What needs to be done: Take the lines below between the one holding "mobiloz.com.ua (84, 1555)" and the one holding "Soff (55, 752)", inclusive, and copy them exactly. Add nothing.

Data supplied:

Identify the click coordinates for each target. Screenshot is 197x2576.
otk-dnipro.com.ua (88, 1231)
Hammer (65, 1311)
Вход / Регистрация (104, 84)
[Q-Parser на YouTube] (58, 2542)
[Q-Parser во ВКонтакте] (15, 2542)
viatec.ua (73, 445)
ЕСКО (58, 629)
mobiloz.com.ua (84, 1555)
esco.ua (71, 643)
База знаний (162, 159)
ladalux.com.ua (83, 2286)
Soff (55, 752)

--

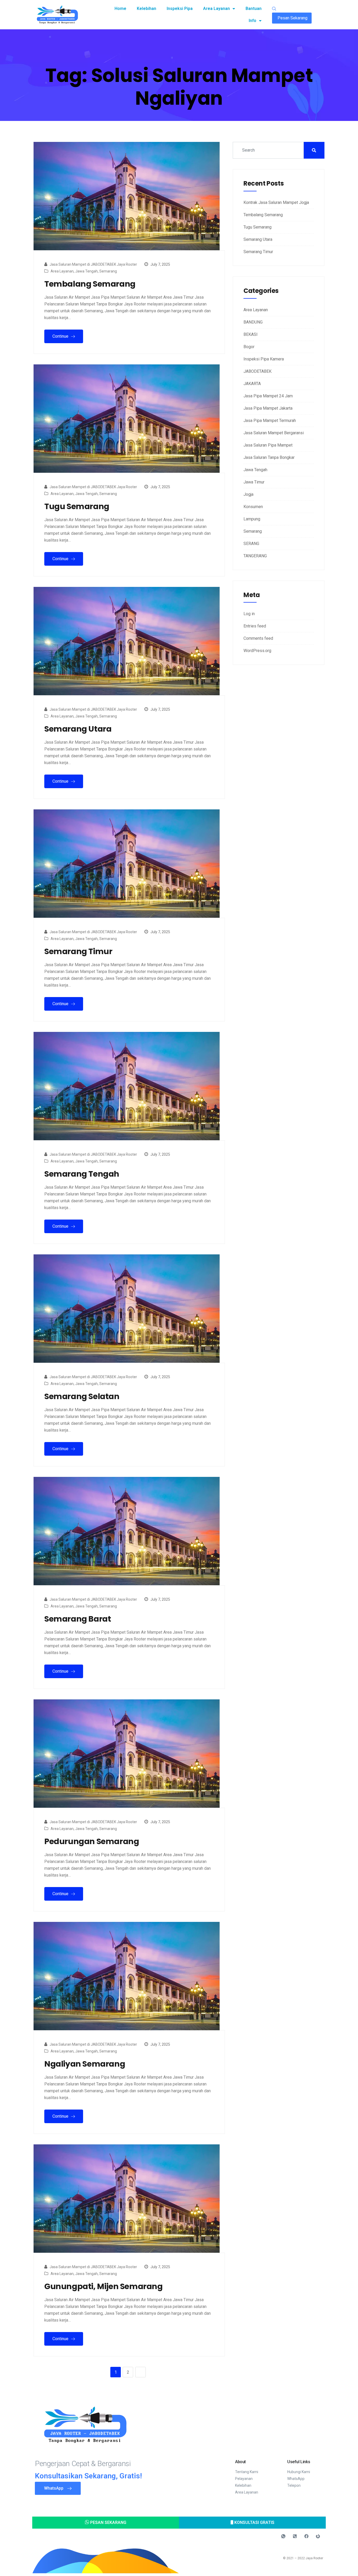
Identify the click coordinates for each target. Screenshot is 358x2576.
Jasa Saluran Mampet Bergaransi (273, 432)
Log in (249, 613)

Result below:
mobiloz.com.ua (84, 1555)
esco.ua (71, 643)
База знаний (162, 159)
ladalux.com.ua (83, 2286)
Soff (55, 752)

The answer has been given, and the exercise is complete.